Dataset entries
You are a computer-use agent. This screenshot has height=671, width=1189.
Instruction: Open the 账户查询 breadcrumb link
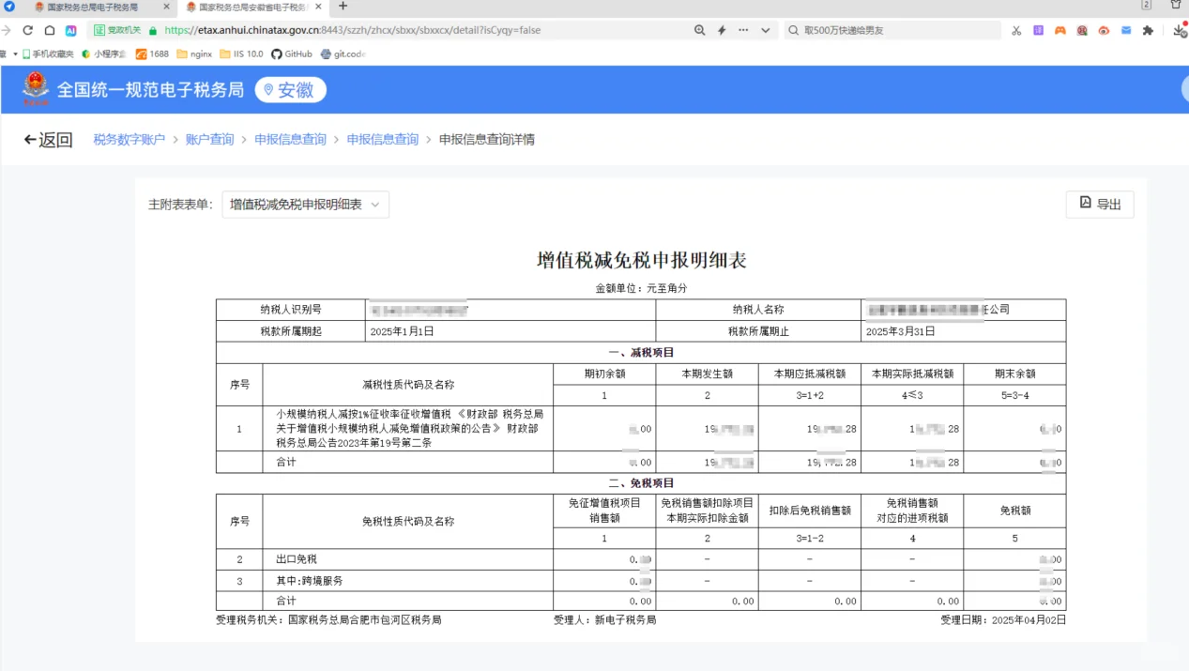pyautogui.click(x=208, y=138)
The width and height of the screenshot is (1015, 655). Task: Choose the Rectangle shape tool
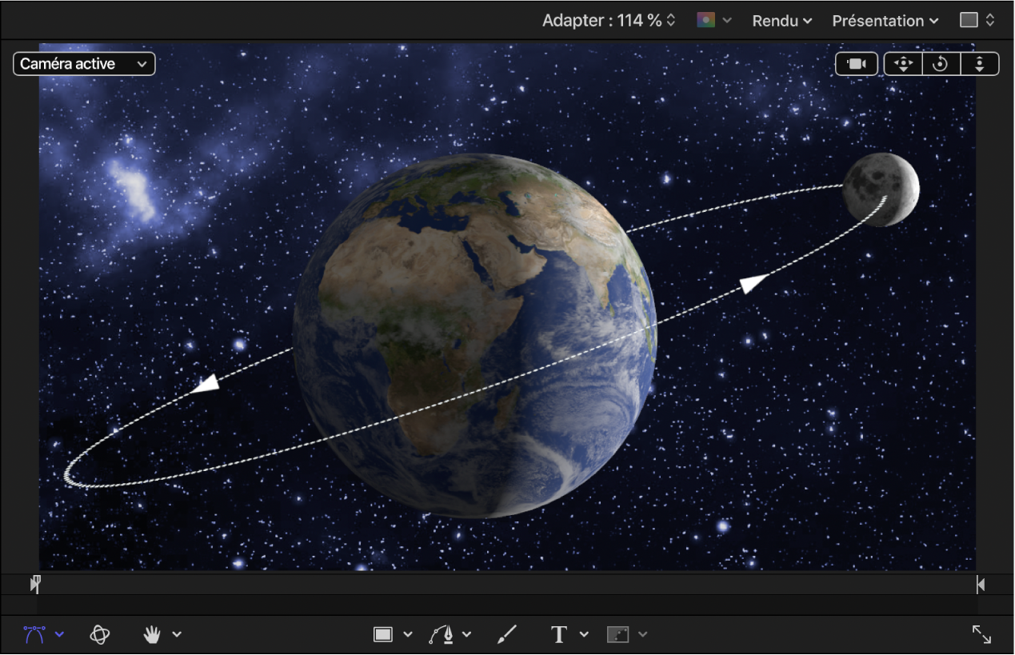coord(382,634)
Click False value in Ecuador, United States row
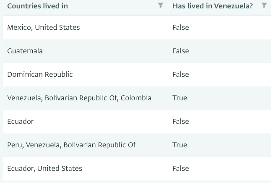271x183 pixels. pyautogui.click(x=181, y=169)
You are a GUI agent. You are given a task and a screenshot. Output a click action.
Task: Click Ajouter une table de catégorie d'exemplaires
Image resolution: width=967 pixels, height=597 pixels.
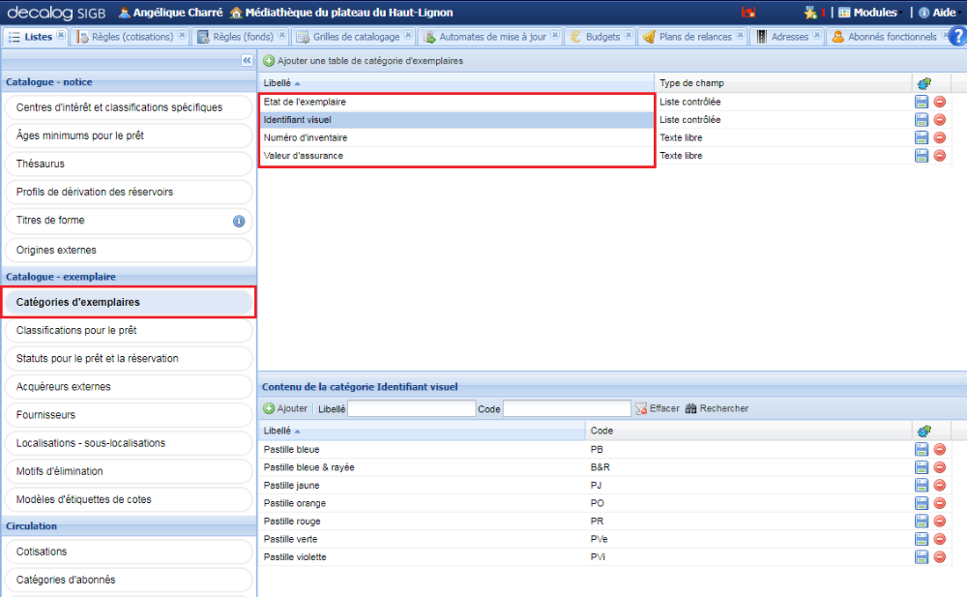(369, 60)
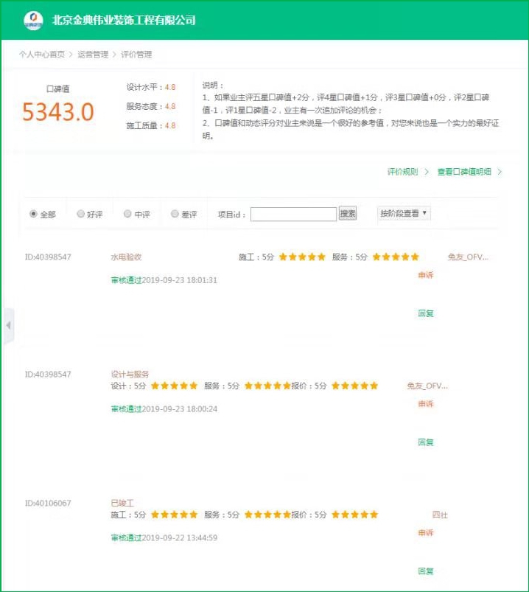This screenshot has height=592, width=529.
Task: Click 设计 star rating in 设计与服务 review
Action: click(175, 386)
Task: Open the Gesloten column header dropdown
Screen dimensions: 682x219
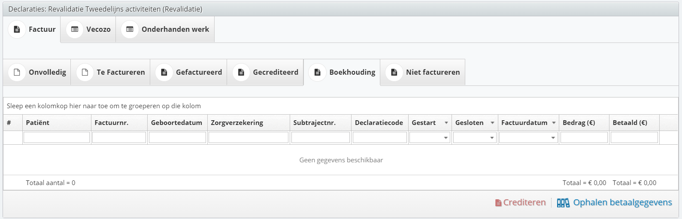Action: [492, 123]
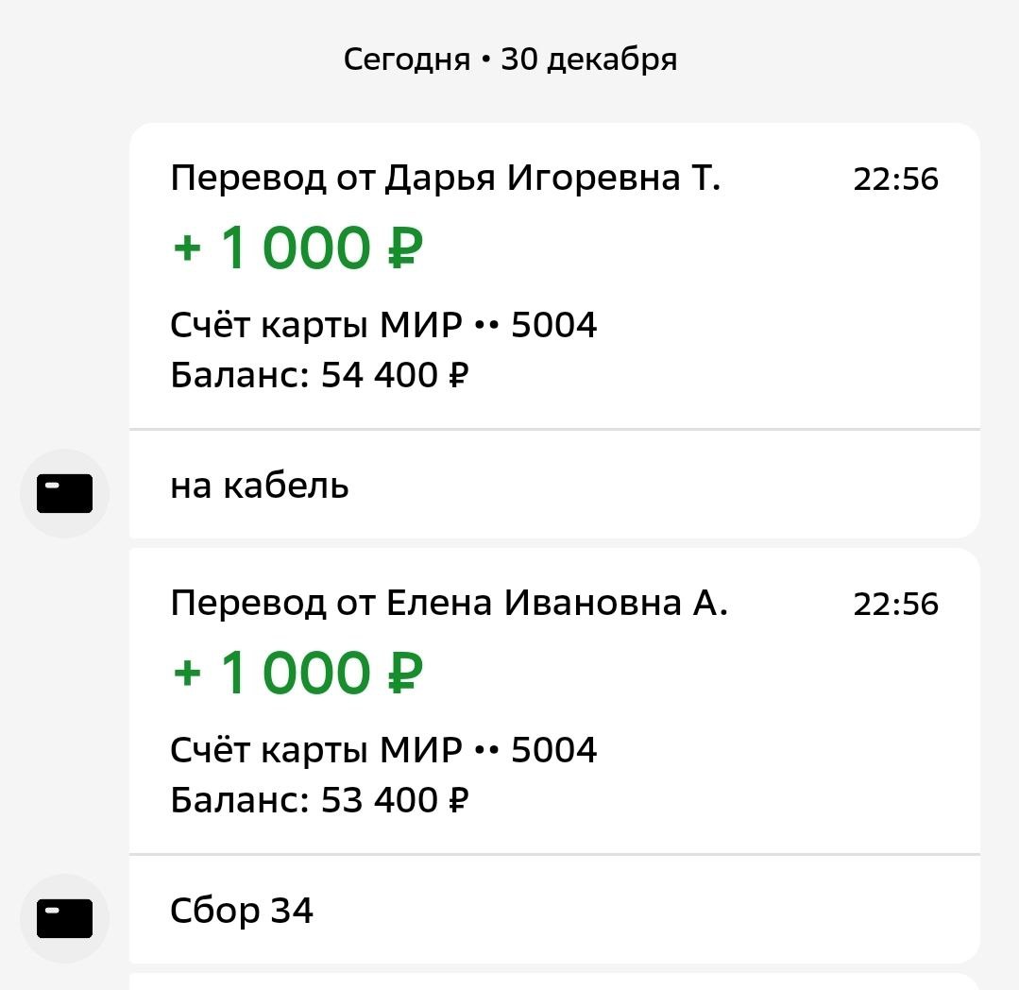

> GOAL OF THE EXERCISE
Write out the data word for word, with every picture dropped.

> SOLUTION FOR THIS PROBLEM
You are a computer-use agent. This screenshot has height=671, width=1189.
Instruction: Open the 账户查询 breadcrumb link
pyautogui.click(x=208, y=138)
The width and height of the screenshot is (1015, 655). Task: Choose the Rectangle shape tool
coord(382,634)
Click False value in Ecuador, United States row
271x183 pixels. pyautogui.click(x=181, y=169)
You are a GUI agent. You are given a task and a screenshot. Output a click action.
Task: Click Ajouter une table de catégorie d'exemplaires
Image resolution: width=967 pixels, height=597 pixels.
(369, 60)
This screenshot has height=592, width=529.
Task: Click 设计 star rating in 设计与服务 review
Action: click(175, 386)
Task: Open the Gesloten column header dropdown
Screen dimensions: 682x219
Action: [492, 123]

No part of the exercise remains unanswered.